Graph and schema changes are never executed by this stage. They are reported as deferred (warning apply_unsupported_change), and query/policy changes that depend on them are blocked (warning apply_dependency_blocked, status blocked in state). A partially-applicable plan still exits 0 with warnings; the JSON converged field is the automation signal for "state now matches the desired revision". The applied config_digest is only recorded when apply fully converges. The graph.<id> composite digest is recomputed from state's own schema/query digests after each apply, so applied query changes converge without graph movement.

Status

cluster status reads the same local JSON state ledger and prints what the ledger says is deployed. It does not validate referenced schema/query/policy files and does not inspect live graphs. Missing state.json succeeds with a warning; invalid state JSON or an unsupported state version fails. If a lock is present, status reports its id, operation, creation time, pid, and age.
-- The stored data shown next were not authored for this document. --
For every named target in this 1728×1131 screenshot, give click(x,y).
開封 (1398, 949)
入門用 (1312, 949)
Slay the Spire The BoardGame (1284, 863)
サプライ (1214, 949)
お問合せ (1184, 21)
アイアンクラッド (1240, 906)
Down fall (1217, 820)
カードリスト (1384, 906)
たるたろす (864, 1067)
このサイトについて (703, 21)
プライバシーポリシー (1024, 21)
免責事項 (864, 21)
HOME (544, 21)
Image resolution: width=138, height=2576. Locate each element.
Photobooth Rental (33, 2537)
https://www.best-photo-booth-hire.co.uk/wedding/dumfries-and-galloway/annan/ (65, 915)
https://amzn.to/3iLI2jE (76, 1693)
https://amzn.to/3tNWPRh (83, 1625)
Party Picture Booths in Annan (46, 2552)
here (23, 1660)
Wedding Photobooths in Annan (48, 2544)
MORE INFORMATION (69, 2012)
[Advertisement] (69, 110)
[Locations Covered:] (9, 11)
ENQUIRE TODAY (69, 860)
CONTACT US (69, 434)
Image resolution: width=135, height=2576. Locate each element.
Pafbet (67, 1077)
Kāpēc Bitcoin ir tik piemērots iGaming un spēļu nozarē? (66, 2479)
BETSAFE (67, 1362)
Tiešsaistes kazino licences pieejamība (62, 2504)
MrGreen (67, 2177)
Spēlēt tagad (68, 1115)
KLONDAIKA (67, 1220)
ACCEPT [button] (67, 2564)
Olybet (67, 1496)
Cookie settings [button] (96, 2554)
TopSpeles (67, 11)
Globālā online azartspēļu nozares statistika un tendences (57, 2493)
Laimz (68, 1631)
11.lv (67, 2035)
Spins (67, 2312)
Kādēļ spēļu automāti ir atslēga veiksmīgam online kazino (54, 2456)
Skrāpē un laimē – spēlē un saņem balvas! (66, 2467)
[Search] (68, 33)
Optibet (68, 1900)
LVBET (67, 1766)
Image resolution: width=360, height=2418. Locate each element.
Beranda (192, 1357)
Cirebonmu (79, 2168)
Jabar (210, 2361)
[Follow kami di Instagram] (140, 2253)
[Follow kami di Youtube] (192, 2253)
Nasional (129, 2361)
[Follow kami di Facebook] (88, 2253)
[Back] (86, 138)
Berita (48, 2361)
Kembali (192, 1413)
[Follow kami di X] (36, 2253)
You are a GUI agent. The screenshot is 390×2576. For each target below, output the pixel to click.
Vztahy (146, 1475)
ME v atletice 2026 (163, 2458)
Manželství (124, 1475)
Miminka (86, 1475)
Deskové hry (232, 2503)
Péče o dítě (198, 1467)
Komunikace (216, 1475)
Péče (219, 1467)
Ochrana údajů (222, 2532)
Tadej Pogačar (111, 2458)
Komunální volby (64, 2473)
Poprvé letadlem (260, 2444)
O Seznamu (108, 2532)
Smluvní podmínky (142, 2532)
Status also verifies the catalog payloads read-only: every query/policy digest recorded in state is checked against its content-addressed blob under __cluster/resources/ (existence and full digest re-hash). A missing or mismatched blob is reported as a warning (catalog_payload_missing / catalog_payload_mismatch); an unreadable blob is an error (catalog_payload_read_error) because an unverifiable catalog must not report healthy. Status never writes state — persisting the drifted condition is refresh's job. The check runs without the state lock, so it is a point-in-time report.

Refresh And Import

cluster refresh updates an existing state.json from actual observations. cluster import creates the first state.json when the ledger is missing. Both commands open declared graphs read-only at:

<config-dir>/graphs/<graph-id>.omni

They observe only branch main, recording graph existence, manifest version, live schema digest, desired schema digest, and schema-match status under observations["graph.<id>"]. Missing graph roots are recorded as drift and remove the graph/schema digests from state so a later plan proposes creates. Invalid graph roots are recorded as errors; refresh persists the error observation and exits non-zero, while import exits non-zero without creating initial state.

Refresh also verifies the catalog payloads of every query/policy digest recorded in state (the same check cluster status reports read-only), and closes the loop:

  • a missing or digest-mismatched blob marks the resource drifted (condition payload_missing / payload_mismatch) and removes its digest from state — so the next cluster plan proposes a create and the next cluster apply republishes the blob (the self-heal loop, mirroring how a missing graph root is handled);
  • an unreadable blob (IO error other than not-found) keeps the digest, marks the resource error (condition payload_read_error), and exits non-zero — transient IO must not trigger a spurious republish.

Upgrade note: a state ledger written before catalog publish existed records query/policy digests with no blobs on disk; the first refresh after upgrading flags them all payload_missing, and a single cluster apply republishes everything and converges.

Refresh/import do not observe query or policy resources beyond their catalog payloads yet. Existing query and policy state digests are preserved on refresh (unless their payload drifted, above) and are not invented on import.

Force Unlock

cluster force-unlock <LOCK_ID> removes <config-dir>/__cluster/lock.json only when the file exists, is valid version-1 lock JSON, and its lock_id exactly matches the argument. A wrong id, missing lock, invalid lock JSON, or unsupported lock version exits non-zero and leaves the file untouched.

This is manual recovery for abandoned local locks. OmniGraph does not perform PID-liveness checks, TTL expiry, stale-lock breaking, or automatic unlock in Stage 2C.